While playing with quemu+lfslivecd under ubuntu, I came to know about the following commands which sets the locale environment for a linux system(atleast for lfslivecd). Using the following steps, I’ll share the commands and start a new X server with the modified environment.

  1. Press ctrl+alt+F1 to go to virtual terminal 1 or tty1 (To switch back to current gnome session, use ctrl+alt+f7). Login to that terminal with different userid then the current userid who already logged into current gnome session.

  2. type the following command to set the timezone. you can see the timezone data file in /usr/share/zoneinfo/posix/{continent}/{country} where {continent} is the name of your continent like Europe, Asia etc., and {country} is your country name. This file should be pointed by TZ environment variable. The below command will change Timezone to Europe/Spain.

    $ export TZ="Europe/Spain"
    $ date
    

The date command will show the date according to the new timezone.

  1. localedef command is used to create binary definitions in /usr/lib/locale directory from /usr/share/i18n/ directory, the i18n directory contains charmaps directory which contains encodings(like UTF-8 etc). i18n also contains locales directory which contains definitions for locales. localedef will use these two directories to generate a definiton for particular language termed in {LANG}_{COUNTRY}.{ENCODING} (eg: es_ES.utf8 - means language code es (spanish), country ES (spain) and encoding in utf8).
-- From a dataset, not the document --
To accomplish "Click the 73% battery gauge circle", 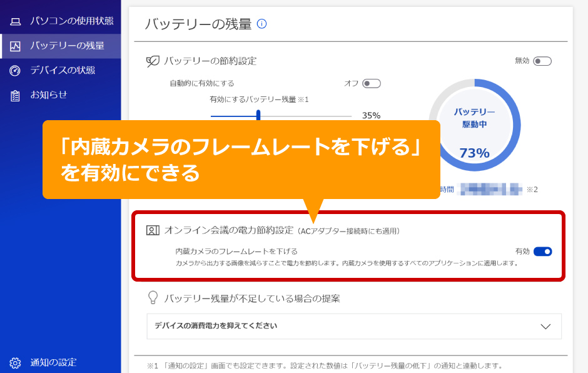I will point(474,125).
The following command will compile language definition for spanish language in utf8 encoding.

    $ sudo localedef -f UTF-8 -i es_ES --no-archive 'es_ES.utf8'
    $ locale -a | grep 'es_ES.utf8'
    

    locale -a will show whether language definition added or not.
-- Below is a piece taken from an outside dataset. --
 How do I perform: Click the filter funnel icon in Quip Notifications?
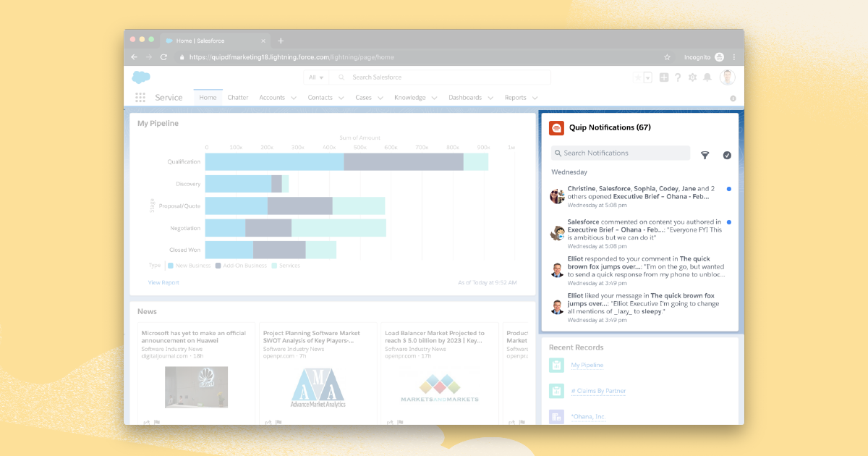(x=705, y=155)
  2. Now we are ready to change the LANG variable, this variable is used by all glibc's language aware applications to switch their output to a particular language, the ourput strings for a particular application for a particular language should be available in {application}.mo file inside /usr/share/locale/{LANG}/LC_MESSAGES directory(Distros provide .mo files through language specific packages). Now switch the glibc applications to spanish using the following command,

    $ export LANG="es_ES.utf8"
    $ locale
    

    locale command will tell the current language.

  3. Finally start a new X server using the following command with modified locale. You can switch back to old X server using ctrl+alt+F7. To switch to new X server, use ctrl+alt+F9 (or ctrl+alt+F10 if it started in tty10 virtual terminal)
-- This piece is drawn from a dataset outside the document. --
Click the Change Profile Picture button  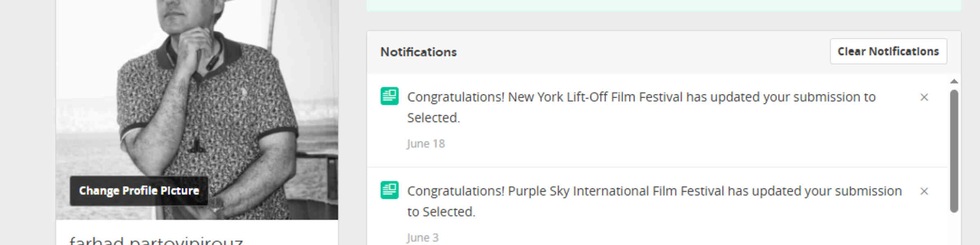(x=139, y=191)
    $ startx -- :1 -br -audit 0 -nolisten tcp
    

    At first, it will ask to change the name of the directories to suite the new language, don’t rename unless you always going to work in the new locale environment.

  4. Once you done, Logout from the New X server(new gnome session), it will stop the newly started X server and put you in tty1 virtual terminal. exit command will exit you from the tty1 terminal. Finally, switch back to old X server’s gnome session using ctrl+alt+F7.

Thats all.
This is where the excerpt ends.